A young carer from the ages of 14 to 18, Rebecca has signed up for Liverpool Hope’s Service and Leadership Award and she is a leader with Big Love Sista, which aims to empower communities through creative activities. Rebecca also volunteers at Alder Hey Children’s Hospital where she helps with arts and crafts – and she does all this whilst studying for a degree in Fine Art. After studying years one and two full time, Rebecca opted to study part time in order to dedicate time to her World Merit Fellowship Programme and other volunteering commitments.
As a part of her social action for World Merit, Rebecca led her own community arts project, bringing together 40 people from diverse backgrounds - young people, unemployed people, people from the local boxing gym, homeless people and people with dependency issues – to take part in art sessions. Rebecca provided the materials, led the sessions and curated the final exhibition in Knowsley, before auctioning the art work to raise money for the community.
Rebecca, who specialises in painting, said: “The first thing that people will say is that they can’t draw – but it is not about ability. I suggested to one person, why not paint words? It doesn’t matter – the point is that it is an outlet. It is incredibly rewarding to see people using art as a way to express emotions that they may have kept inside for a long time.”

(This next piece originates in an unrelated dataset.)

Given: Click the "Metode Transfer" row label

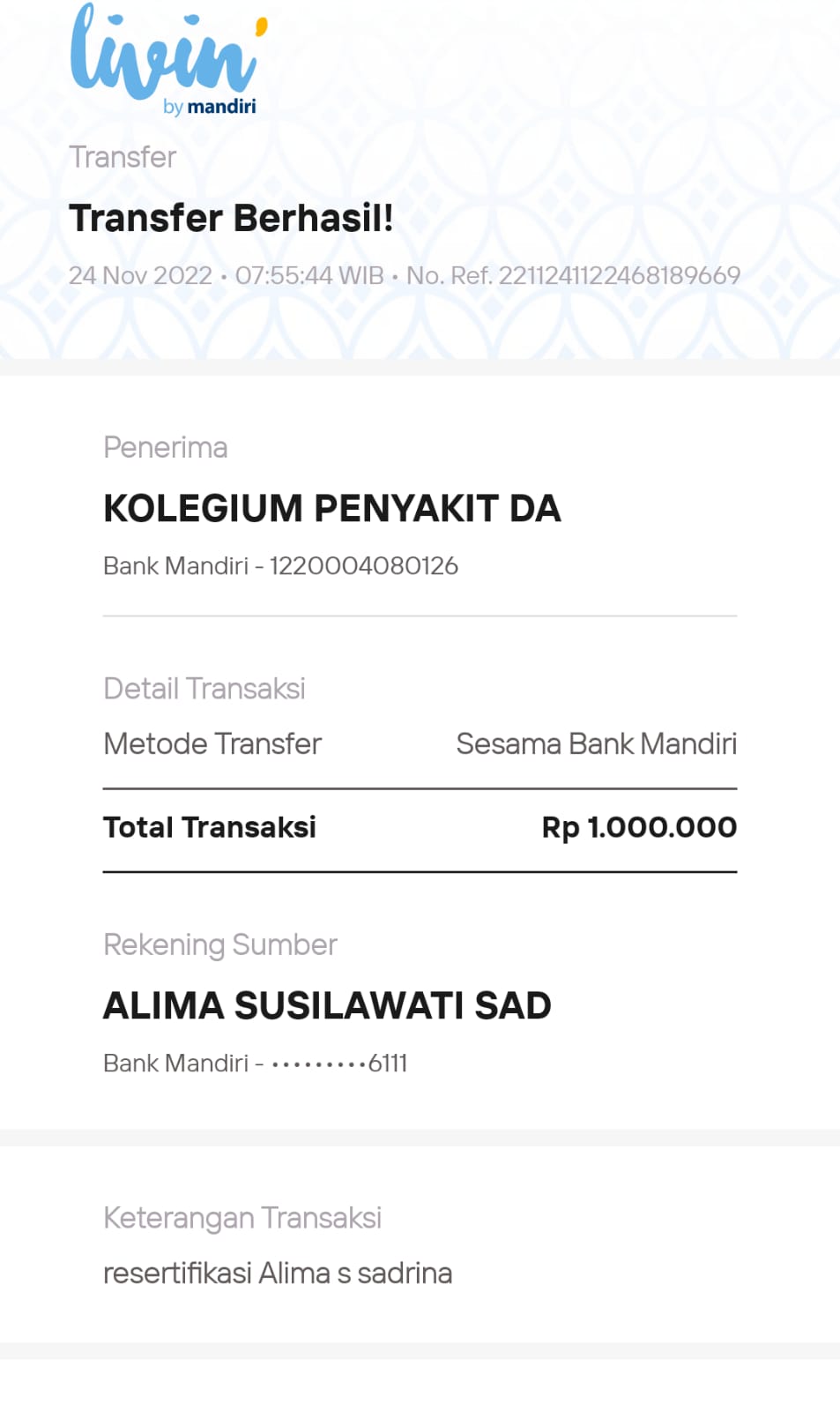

Rebecca says that she is inspired by Nobel Prize winner Malala Yousafzai, whom she met at World Merit Day in Liverpool in July 2014.
Rebecca has now been challenged by World Merit to find ways to discuss gender equality in her own community. Right now she is in the middle of researching with her World Merit group, who she meets regularly via WebEx and Skype. In the first week of January, she was also named World Merit’s Agent of the Week.
“With the focus for that month being ‘Arts and Creativity’, I started off a new social action called ‘Share World Happiness’ which involved creating something for three people and then challenging them to do the same,” says Rebecca. “The idea is to create an immense ripple effect of people being creative and sharing happiness, globally.”
Rebecca is hoping to study for an MA, with the ultimate aim of becoming a professional artist and Art Therapist. She is also documenting her year as a World Merit ambassador through a series of drawings and paintings.
Rebecca says: “We need to be more aware of what is going on in the world and what the real issues are. I want to make my name as an artist whose work has a social purpose. I want to make people think. I want to look back on my life and know that I have made a difference and had a real impact on someone else’s life, just like my friends, tutors, supporters and the World Merit community have had on mine."